El único humanismo que tiene arrastre y conciencia política de poder poner un freno a la deshumanización en estos días, en este país, es el feminismo. Y, claro, la primera experiencia de lo femenino (sea lo que esto sea) es la de la madre. De nuestra madre que es la que nos defiende, cuida y procura.
Ahora bien, y esto creo es lo mejor, con lo que me quedo de tanta riqueza, si no fuera poco lo dicho arriba. Y para mí aquí encontré la clave que hace florecer la novela: Es cierto que a la par que avanza cada capítulo, junto al punto de vista (la matrioska) de la madre y el de los tíos y tías, está siempre el punto de vista (la matrioska) del lector-narrador que como dijimos nace en el capítulo XXXII. Pero no abandona, extrañamente, el hábito de darnos noticias del mundo. Noticias que van desde las implementaciones tecnológicas, los avances médicos, los hitos culturales… Cada uno de estos hechos históricos, mezclándose de forma justa con la microhistoria de los personajes. Pero aquí había algo más: otra función. Otra elaboración del conflicto que en todo momento es lo que, de nuevo, genera esa tensión invisible que une la novela. A cada paso este recuento histórico nos habla de las guerras, de las pruebas atómicas, de la locura, de los dictadores, de la violencia, del terrorismo, de la depredación ecológica, de la muerte de las abejas, de la guerra contra el narco, etc.

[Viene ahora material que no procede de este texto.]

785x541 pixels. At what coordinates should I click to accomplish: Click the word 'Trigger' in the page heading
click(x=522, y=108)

¿No es acaso esta lista la personificación del caos, locura, muerte y violencia contra el que nuestra madre lucha siempre? El gran conflicto que hallamos en estas páginas es el de la deshumanización y el de la barrera militante y decidida en la que resiste nuestra madre.
Desde hace un tiempo tengo plena seguridad que el único humanismo que tiene arrastre y conciencia política de poder poner un freno a la deshumanización en estos días, en este país, es el feminismo. Y, claro, la primera experiencia de lo femenino (sea lo que esto sea) es la de la madre. De nuestra madre que es la que nos defiende, cuida y procura. Y esta defensa, militante, furibunda que esta madre (de Emiliano y de todos) hace hasta el final de los más dolorosos estragos de la enfermedad es ejemplar, arrebatadora y luminosa como el rayo.

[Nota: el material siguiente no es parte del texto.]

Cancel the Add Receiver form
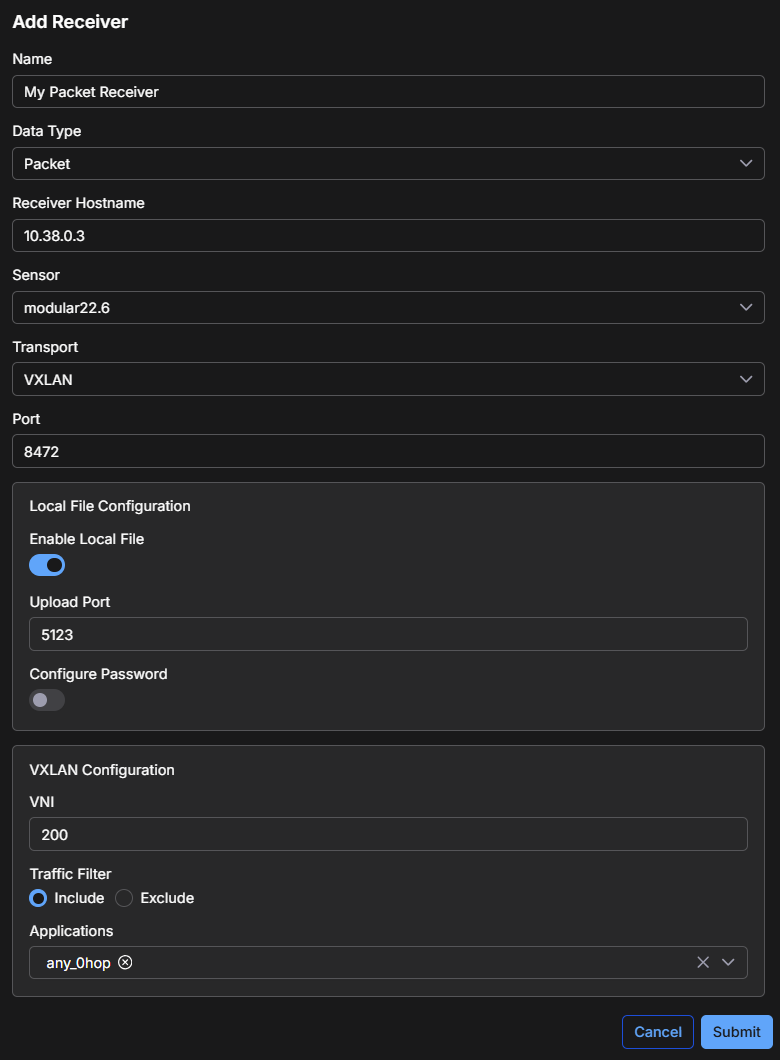 click(657, 1031)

Y al engendrarnos como hijos de varias madres, desde esta ficción, no puedo dejar de pensar en la mía. En mi madre. Como seguro los lectores que lean Justo antes del final no podrán dejar de pensar en la suya. En su vida, en su dolor, en su felicidad, en su locura y su capacidad de comprender todo y tanto.

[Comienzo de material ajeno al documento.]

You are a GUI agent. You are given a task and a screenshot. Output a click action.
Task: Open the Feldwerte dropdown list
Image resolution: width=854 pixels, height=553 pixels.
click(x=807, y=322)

Eso es lo más maravilloso de este dispositivo, de esta novela. Tener así, como Emiliano, durante un momento, un puñado de madres que son nuestras de las cuales aprender, sentir, comprender. Y con ellas poner, o pensar como poner, freno a la violencia y la locura, eso es el regalo que me llevo de Justo antes del final. Y por ello hay que dar las gracias y celebrar la vida encarnada en la memoria y las palabras de esta gran novela.